Let there be light, decreed the International Cricket Council in July 1997, and lo and behold, four months later there was in Test cricket – in Perth, of all places, in the second Test between Australia and New Zealand.
On the final session of the second day’s play, the lights came on and Mark Waugh basked in the spotlights, driving Kiwi spinner Daniel Vettori on to the roof of the five-tier Lillee–Marsh Stand. It was, declared local old-timers, probably the biggest six that the WACA had seen.
As Wisden later noted, in a decade in which Test cricket was struggling in several countries ‘to justify its existence as a commercial entity, the advent of Tests with supper intervals cannot be far away’.
In fact floodlights first came to cricket twenty years earlier, during a World Series match in Victoria in December 1977 between the World XI and Australia. John Woodcock of The Times sniffed that it was OK for Australians, what with them ‘being always early with their evening meal’. Others were less dismissive. Alan Lee predicted that the concept would ‘arouse the envy of the traditional authorities’.
It aroused only their indifference. As Rob Steen explained in an essay for the 1998 edition of Wisden: ‘State funds provided pylons in Brisbane and Perth. English concessions to all this garish modernity were hesitant and fleeting.’ India, on the other hand, pumped money from the 1996 World Cup it had hosted into installing floodlights at its major stadiums. Some English counties were more enthusiastic than others; Edgbaston hoisted some temporary lights within days of the ICC’s ruling in 1997, and 15,174 spectators came to see Warwickshire play Somerset in a Sunday league match.

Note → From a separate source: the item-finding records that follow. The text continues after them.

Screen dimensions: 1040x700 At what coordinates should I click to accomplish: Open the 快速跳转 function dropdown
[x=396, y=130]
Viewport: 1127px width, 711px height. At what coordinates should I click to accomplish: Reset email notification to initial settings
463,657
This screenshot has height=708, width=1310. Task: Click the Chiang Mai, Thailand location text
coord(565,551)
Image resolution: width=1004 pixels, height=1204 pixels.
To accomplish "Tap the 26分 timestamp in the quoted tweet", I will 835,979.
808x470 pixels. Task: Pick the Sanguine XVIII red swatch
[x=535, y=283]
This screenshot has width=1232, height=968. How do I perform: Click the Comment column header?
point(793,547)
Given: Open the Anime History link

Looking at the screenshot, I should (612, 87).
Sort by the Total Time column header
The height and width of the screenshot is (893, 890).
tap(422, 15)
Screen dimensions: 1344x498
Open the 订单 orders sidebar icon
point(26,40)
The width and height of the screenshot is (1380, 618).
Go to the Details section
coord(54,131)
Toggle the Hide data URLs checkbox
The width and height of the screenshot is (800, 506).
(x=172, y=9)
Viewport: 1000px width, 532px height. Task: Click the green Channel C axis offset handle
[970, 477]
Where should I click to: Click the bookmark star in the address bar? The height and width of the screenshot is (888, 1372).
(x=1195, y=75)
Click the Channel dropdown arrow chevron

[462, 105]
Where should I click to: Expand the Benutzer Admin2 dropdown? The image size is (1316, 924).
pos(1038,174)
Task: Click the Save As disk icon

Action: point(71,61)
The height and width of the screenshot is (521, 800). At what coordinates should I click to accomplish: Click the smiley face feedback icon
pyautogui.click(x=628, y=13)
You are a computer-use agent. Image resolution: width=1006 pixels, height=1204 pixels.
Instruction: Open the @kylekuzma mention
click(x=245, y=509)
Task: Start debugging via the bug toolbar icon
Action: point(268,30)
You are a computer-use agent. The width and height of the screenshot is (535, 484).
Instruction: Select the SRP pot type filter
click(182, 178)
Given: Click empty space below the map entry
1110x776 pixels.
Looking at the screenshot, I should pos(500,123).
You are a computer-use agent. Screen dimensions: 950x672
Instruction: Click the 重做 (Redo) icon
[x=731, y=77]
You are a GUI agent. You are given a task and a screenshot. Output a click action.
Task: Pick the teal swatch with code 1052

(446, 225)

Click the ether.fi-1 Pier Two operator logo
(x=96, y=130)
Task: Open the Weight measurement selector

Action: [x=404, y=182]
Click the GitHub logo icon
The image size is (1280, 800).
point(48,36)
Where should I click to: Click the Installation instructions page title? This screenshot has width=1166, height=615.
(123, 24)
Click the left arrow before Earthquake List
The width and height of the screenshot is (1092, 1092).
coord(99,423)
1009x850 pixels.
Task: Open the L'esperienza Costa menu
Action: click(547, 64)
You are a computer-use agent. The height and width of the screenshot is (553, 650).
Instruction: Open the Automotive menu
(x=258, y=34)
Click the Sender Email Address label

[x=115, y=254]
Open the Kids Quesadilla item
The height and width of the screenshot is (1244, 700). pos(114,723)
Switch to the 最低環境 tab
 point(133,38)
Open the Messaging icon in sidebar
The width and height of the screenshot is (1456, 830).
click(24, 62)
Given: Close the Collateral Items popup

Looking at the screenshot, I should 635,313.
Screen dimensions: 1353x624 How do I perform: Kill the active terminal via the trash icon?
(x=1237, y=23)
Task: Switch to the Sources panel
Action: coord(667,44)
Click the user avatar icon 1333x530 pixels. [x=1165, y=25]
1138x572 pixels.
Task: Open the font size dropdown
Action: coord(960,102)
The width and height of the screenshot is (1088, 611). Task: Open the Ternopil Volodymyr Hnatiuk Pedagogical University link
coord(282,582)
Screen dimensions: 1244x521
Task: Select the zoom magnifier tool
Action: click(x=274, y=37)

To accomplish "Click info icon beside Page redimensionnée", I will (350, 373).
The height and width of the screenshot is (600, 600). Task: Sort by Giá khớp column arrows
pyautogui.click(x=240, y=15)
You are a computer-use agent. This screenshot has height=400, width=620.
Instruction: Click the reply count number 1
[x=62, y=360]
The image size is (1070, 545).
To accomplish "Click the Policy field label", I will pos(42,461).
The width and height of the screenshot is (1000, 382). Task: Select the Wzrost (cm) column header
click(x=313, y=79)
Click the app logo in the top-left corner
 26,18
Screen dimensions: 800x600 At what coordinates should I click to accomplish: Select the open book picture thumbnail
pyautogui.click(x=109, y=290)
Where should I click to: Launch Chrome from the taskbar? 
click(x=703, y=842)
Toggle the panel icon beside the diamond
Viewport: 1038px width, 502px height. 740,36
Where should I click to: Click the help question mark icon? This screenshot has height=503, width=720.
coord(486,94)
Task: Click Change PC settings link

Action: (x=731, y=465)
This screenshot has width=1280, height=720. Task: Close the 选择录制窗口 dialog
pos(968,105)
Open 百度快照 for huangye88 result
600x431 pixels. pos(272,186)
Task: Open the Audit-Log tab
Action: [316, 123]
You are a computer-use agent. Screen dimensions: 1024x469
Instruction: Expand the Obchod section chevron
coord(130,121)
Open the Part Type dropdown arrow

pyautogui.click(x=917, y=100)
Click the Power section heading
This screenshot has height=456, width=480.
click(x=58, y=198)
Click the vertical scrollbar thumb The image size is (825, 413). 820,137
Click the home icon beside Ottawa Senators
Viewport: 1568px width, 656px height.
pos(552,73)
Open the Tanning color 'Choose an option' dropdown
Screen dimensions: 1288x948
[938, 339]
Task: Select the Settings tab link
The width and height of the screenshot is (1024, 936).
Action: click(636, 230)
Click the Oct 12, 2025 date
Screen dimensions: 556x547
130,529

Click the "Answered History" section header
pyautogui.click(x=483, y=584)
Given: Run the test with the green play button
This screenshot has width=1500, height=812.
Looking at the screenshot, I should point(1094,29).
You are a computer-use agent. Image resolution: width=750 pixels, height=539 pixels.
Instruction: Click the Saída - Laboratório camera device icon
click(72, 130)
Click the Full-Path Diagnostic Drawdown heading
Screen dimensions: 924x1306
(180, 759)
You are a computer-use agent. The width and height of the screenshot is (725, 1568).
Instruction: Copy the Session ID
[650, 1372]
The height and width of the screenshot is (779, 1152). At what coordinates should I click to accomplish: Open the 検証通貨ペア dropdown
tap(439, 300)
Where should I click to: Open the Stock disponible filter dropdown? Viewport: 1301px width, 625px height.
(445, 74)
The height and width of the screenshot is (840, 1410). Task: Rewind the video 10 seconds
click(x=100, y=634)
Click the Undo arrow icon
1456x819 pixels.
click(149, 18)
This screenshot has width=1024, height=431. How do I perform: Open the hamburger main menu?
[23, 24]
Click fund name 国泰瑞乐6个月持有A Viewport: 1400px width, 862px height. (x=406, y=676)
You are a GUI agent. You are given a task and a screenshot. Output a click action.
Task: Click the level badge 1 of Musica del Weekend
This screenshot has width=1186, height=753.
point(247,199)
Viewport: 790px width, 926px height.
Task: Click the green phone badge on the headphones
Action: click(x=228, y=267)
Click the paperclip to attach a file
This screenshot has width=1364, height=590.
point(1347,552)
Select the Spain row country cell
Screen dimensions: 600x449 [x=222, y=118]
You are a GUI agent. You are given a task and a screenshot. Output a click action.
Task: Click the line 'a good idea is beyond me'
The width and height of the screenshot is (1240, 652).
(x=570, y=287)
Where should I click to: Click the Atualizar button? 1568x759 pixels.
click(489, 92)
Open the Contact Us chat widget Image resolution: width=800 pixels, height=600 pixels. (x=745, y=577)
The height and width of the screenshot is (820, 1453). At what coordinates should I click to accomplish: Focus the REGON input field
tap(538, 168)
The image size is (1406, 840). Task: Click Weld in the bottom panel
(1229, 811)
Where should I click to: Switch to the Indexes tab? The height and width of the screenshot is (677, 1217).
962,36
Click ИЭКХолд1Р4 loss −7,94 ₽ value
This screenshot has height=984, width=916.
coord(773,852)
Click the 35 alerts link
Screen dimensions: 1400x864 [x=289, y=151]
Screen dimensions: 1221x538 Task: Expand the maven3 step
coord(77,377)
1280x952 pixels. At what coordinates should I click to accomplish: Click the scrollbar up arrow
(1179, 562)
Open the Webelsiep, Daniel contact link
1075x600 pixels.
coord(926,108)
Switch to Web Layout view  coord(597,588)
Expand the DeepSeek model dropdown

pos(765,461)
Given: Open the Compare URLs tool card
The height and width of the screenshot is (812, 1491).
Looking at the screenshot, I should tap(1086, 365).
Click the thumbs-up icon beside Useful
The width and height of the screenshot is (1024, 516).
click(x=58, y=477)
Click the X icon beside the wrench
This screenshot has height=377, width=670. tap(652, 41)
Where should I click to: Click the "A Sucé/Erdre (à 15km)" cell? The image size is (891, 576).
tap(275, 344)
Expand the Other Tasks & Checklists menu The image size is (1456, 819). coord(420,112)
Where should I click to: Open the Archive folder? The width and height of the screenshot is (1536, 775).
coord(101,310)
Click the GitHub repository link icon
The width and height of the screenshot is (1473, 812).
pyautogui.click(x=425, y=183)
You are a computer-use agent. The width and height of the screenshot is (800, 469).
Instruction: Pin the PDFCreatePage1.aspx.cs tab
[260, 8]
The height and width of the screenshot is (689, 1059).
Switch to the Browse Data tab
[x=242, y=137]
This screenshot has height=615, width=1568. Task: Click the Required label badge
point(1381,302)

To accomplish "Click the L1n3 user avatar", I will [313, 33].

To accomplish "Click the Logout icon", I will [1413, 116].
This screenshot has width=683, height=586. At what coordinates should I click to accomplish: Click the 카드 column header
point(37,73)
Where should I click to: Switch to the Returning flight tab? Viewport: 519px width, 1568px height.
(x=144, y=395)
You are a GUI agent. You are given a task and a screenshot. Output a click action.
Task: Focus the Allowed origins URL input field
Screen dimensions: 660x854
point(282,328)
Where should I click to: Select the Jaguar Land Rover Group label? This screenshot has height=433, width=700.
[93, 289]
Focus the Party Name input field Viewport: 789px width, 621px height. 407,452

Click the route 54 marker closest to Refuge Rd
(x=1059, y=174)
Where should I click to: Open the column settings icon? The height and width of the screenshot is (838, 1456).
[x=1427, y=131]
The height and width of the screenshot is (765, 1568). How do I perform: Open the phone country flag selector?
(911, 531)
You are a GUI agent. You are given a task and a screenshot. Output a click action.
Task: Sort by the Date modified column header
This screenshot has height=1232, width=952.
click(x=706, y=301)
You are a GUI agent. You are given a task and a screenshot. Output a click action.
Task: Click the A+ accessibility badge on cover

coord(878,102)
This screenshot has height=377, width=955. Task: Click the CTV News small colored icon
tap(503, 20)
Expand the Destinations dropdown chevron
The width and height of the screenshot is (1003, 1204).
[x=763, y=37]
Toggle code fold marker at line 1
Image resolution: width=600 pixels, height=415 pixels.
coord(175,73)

But what held back the English was their fear of the weather. Floodlit cricket was suitable for Australia and the subcontinent, but not in Blighty, surely, where even in the summer sun a chill dampness lingers?
But as attendances for county matches continued to drop and the ECB searched around desperately for a way to bring back the fans (which ultimately would lead to Twenty20), so an acceptance seeped into the MCC that Lord’s would have to move with the times. The traditionalists were mortified. Writing in the Daily Mail, Ian Woolridge shed tears of anguish which practically dripped on to the page as he informed readers that ‘radical proposals [are] now under consideration to transform this historic territory into a pop venue or theme park’.
Temporary floodlights were installed at Lord’s in 2007, and then in 2009 – after protracted negotiations with local residents, who threatened legal action if there was a ‘visual intrusion’ – work began to erect a set of permanent lights. They are state-of-the-art, retractable telescopic lights that are raised from their lower level of 97 feet up to 157 feet 6 inches by a hydraulic ram.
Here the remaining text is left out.